Мечтать о создании машин «умнее человека» можно на одном из двух путей, которые мы проанализировали. Можно, если вдохновиться лозунгом – «машина для машины». Можно, как можно создавать «искусство для искусства», «науку ради науки», «технику ради техники». А не ради человека, не во имя его развития. Можно, если – сознавая или не сознавая – прочно стать на почву технократических предрассудков, с точки зрения которых живой человек – лишь сырье и «средство» развития техники, а не самоцель.

Альтернатива здесь неумолима. Либо технику (кибернетическую или некибернетическую) рассматривают только как средство, только как орудие выполнения человеческих целей, либо она превращается в самоцель, а человек – в средство, в сырье.

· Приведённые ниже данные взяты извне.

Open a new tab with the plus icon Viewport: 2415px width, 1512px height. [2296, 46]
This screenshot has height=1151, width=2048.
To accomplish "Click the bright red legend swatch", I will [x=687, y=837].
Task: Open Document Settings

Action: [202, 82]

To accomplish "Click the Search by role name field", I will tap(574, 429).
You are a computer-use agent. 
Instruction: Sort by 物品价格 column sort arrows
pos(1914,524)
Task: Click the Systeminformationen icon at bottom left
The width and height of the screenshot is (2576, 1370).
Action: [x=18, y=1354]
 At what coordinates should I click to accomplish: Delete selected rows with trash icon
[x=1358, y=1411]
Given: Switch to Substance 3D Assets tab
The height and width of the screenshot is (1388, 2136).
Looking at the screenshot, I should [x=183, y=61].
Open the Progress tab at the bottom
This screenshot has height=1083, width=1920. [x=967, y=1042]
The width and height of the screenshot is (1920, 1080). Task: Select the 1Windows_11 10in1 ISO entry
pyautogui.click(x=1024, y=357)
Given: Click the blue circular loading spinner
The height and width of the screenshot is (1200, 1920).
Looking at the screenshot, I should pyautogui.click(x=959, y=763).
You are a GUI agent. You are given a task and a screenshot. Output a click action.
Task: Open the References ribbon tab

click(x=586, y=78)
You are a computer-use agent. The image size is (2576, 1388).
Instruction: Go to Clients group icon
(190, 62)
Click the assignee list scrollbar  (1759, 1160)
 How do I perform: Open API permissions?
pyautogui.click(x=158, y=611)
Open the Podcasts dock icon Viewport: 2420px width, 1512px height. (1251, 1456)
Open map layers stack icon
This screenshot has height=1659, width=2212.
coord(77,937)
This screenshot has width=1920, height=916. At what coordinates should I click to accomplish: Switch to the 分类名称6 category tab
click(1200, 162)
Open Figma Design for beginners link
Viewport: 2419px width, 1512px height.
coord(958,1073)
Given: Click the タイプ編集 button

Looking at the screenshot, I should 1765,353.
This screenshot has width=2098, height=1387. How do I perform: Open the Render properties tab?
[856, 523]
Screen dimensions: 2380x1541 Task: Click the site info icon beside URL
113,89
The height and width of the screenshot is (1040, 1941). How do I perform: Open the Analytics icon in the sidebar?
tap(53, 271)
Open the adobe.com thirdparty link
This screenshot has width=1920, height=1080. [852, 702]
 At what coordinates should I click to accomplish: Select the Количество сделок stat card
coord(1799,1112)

Можно так мыслить? Можно. К сожалению, некоторые теоретики так и мыслят. Но такой способ мышления философски-теоретически не оправдан.

Человек остается человеком, а машина – машиной. И вопрос о взаимоотношениях человека и машины – это прежде всего социальный вопрос, а вовсе не кибернетический. И этот вопрос не исчезает, не снимается с повестки дня, когда некоторые горячие головы из числа поклонников кибернетики объявляют, что человек – это тоже машина, и, стало быть, превращают острейшую социальную проблему в семейное дело двух машин... А тогда это вопрос и в самом деле выглядит чисто технически. [270]

Стараясь дать научное обоснование «мыслящей машине», некоторые философы апеллируют к новейшим достижениям математики и математической логики. Но стоит присмотреться к таким аргументам внимательно, как сразу обнаруживается, что они предполагают – в качестве условия своей доказательности – именно то, что с их помощью хотят доказать. А именно – крайне упрощенные и приблизительные представления о человеческом мышлении. Вот пример.

Л.Б. Баженов в статье «О некоторых философских аспектах проблемы моделирования мышления кибернетическими устройствами» всерьез полагает, что все аргументы против возможности создать искусственное мышление легко отметаются простой ссылкой на авторитет теоремы Маккаллока–Питтса: «Теорема Маккаллока–Питтса утверждает, что любая функция естественной нервной системы, которая может быть логически описана с помощью конечного числа слов, может быть реализована формальной нервной сетью. Это означает, что нет таких функций мышления, которые, будучи познаны и описаны, не могли бы быть реализованы с помощью конечной формальной нервной сети, а значит, и в принципе воспроизведены машиной»{2}.

Чтобы принять этот аргумент в качестве доказательного, требуется принять на веру следующие предпосылки: 1) что «мышление» – это «функция естественной нервной сети» без указаний, в чем именно заключается специальная характеристика этой частной функции «нервной сети», в отличие, скажем, от зубной боли; 2) что эта расплывчатая «функция» должна быть «логически описана с помощью конечного числа слов», т.е. представлена в виде формально-непротиворечивой системы терминов и высказываний; 3) что такое «описание» и есть исчерпывающее познание «мышления», т.е. современная ступень развития логики как науки.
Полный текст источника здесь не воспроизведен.